Work order A: In the excerpt about the soldier killed in Vietnam, to which city was his body flown back?
Work order B: Pick up the account of the soldier killed in Vietnam after its final sentence and continue it.

Excerpt to read:
She said he was to be made a captain when he got home.
Instead of a happy reunion, Moore’s life was in disarray. She wanted to know what had gone wrong during her husband’s last mission in Vietnam.
She said what she was told is that his unit had set up camp on one side of a river but the Viet Cong were lying in wait, hidden in the jungle on the other side of the river. Once his unit set up camp, it was bombarded with small-arms fire and mortar rounds, she said.
“I was told that most of his unit was wiped out but have never been able to confirm this,” she said. “Phil died instantly.”
His body was flown back to Dover, Delaware. His parents, Claude and Helen Dearing, asked his high school friend, Collins, to get his body and escort it home.
“I didn’t want to, but I flew over to Dover Air Force Base,” he said.
Little did he know he would be repeating this service for another high school buddy months later.

Data provided:
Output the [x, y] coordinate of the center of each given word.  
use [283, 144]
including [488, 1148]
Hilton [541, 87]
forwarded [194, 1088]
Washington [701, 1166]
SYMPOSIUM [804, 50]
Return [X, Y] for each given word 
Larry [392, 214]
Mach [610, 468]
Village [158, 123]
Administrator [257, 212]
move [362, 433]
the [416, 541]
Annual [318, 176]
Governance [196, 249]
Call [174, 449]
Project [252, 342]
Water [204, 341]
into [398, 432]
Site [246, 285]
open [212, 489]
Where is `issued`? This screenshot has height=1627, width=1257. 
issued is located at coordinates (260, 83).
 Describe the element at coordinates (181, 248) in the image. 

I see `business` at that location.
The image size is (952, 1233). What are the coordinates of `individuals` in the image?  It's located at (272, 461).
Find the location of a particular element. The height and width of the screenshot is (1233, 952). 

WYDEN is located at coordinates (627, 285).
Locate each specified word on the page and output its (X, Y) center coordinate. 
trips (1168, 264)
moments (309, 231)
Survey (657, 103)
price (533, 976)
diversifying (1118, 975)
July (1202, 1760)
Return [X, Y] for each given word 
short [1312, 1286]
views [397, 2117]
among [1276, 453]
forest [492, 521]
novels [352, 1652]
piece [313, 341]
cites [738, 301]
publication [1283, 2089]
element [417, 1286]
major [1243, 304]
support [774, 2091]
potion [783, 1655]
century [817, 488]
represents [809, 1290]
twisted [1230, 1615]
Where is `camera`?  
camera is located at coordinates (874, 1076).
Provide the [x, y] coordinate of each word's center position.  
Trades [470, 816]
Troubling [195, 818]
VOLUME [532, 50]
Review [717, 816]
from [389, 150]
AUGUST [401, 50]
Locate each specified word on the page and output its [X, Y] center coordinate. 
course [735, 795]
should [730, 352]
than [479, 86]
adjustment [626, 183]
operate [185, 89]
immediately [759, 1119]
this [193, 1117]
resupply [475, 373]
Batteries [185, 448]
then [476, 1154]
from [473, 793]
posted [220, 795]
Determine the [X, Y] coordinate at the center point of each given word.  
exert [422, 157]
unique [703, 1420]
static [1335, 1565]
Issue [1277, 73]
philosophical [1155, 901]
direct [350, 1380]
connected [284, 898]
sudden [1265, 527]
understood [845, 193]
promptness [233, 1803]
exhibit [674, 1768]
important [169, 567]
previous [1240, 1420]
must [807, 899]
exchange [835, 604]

Answer section A: Dover, Delaware.

Answer section B:
Collins had come back early and was stationed at Fort Jackson. He still remembers going to get his friend’s body and being in a room with several other people and having to find out if his tag had a V on it or a NV. The V meant the body was viewable, NV that it wasn’t.
“I started praying, let that thing be a V,” he said. “I turned it over, and it was.”
“We were very blessed to be able to view his body, as I would always wonder if it was him if we could not have seen him,” Moore said.
First Lt. Philip Ray Dearing, U.S. Army, was laid to rest on Friday, May 28, 1971. He was 23 years old. Among his awards and commendations was the Purple Heart.
His funeral was at Central Methodist Church, and the church was full, she said.
“It was a scary time for me,” Moore said. “I was looking forward to being a military wife.”
She said the first day she saw Phil Dearing on the Wingate College campus, she knew she would marry him one day, and now the life she dreamed of with Phil would never happen.
“I decided I had to do something with my life,” she said.
First she earned a degree as a medical technician at Wake Memorial.
A little later, she decided she wanted to be a teacher and moved to Florence so her husband’s parents could help her with Lisa while she went to Francis Marion. She earned a degree in social work and then became certified to teach.
In May 1993, Peggy married Tom Moore.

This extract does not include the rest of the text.